Ten years ago, nobody thought solar would be so affordable, but utility scale photovoltaic solar has declined in cost by 85% in the past decade. A standard solar panel just a few years ago put out ~280 watts; today a bifacial panel will produce ~500 watts. They cost more but require 40% less land for the same output. The cost curve will continue to decline as new solar technologies, materials and manufacturing processes continue to scale. We visited a privately held company that is working with a material called perovskite that has the potential to more than double output at half the cost. Another is using carbon nanotubes. The sun beams massive amounts of energy onto the Earth and solar panels directly transmit that energy into the grid, your house and your car.


A subscriber asked if we have enough land for all the solar panels needed to power the nation’s grid. Here’s the math: it takes about 5,000 acres to build a one-gigawatt solar farm. Our country’s grid runs on about 1,000 gigawatts of output so 5 million acres would be needed for 1,000 one gigawatt solar farms (5,000 acres x 1,000 gigawatts = 5 million acres). The state of New Mexico is 77 million acres. If solar capacity only translates to ~25% power output of stated capacity, then we would need 4x the amount of land – just 20 million acres to power the whole country.


While wind power and a high-capacity grid will complement all the super cheap solar power, we still need exponential growth in electricity storage.

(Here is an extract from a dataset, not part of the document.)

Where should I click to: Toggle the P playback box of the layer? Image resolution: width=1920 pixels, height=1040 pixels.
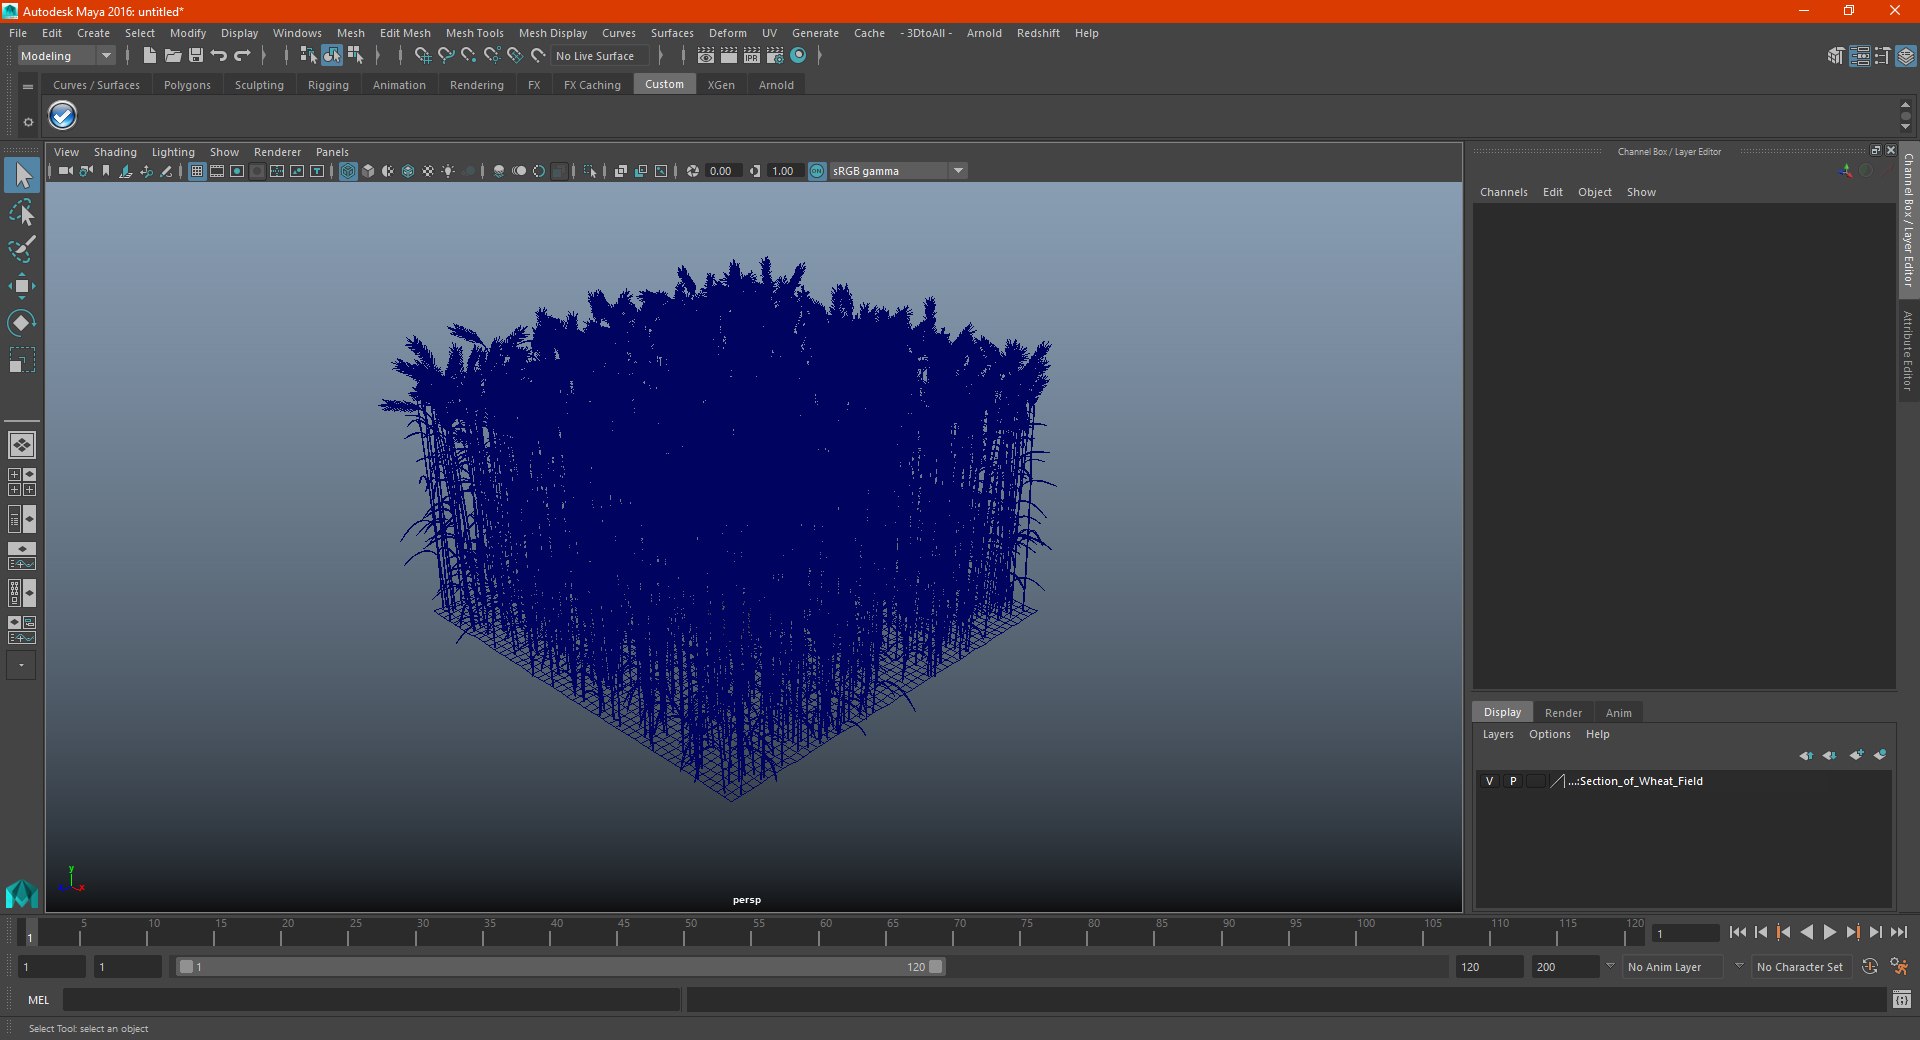(1513, 781)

There are already multiple battery technologies in the market and in the works to meet this challenge.



IN OTHER NEWS

NOAA updates sea level rise projections

After we published our piece on this topic last week, NOAA released a new report that shows sea level along the US coastline is projected to rise by a foot in the next 30 years – as much as the rise measured over the last 100 years. Failing to curb future emissions could cause an additional 3.5 - 7-foot rise by the end of this century.


Do we need a national innovation policy?

MIT Technology Review published a great piece by Shirley Anne Jackson who writes that we can only tackle the really big problems when big tech, academia and government work together.